Passage to read:
::::

Also mom wants one that can do geese eggs. 

Any advice?


----------



## ThreeBoysChicks (Jan 1, 2013)

I incubate in a Hova-Bator 1588 with an auto egg turner since December of 2010.  It never stops.  Then I use  a Miller Incubator with Circulating Fan as a Hatcher.

I have great hatch rates.  In 2012, I hatch over 1,000 chicks, heap, 42 at a time.

The importance is that you have them in an area that the temperatures remains pretty constant.

I incubated from Silkie, to Marans, to Ducks with great success.

If you want to do Goose eggs, they will work, but you will need to not use the turners and hand turn.


----------



## Pearce Pastures (Jan 1, 2013)

I got our kids a circulated air Farm Innovator brand and it was very easy to use and worked well.  It was our first time hatching our own eggs.  Where are you planning on keeping it?


----------



## Chicken Chick (Jan 1, 2013)

I'm planning on keeping it in my bedroom. But we don't have ac in the summer, so it gets very hot in my room but I have plans of buying a window unit though we might be able to get the central fixed finally. but as of right now my room is sorta kinda iffy stable. It sounds like I need to go with the hovabator 1588... But I went on GQF's wesite and they might not ship to us in Georgia... so looking on meyer's website


----------



## GLENMAR (Jan 6, 2013)

::::

Data provided:
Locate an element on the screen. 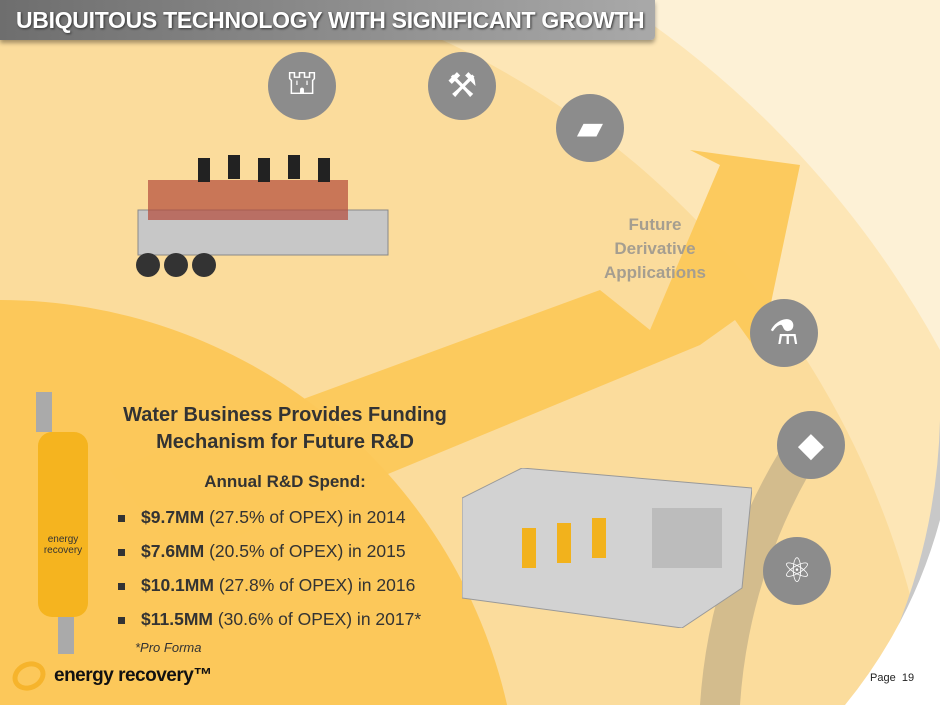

::::

What you have to do: In the incubator forum thread above, what does ThreeBoysChicks use as a hatcher?

Exercise result: A Miller Incubator with Circulating Fan.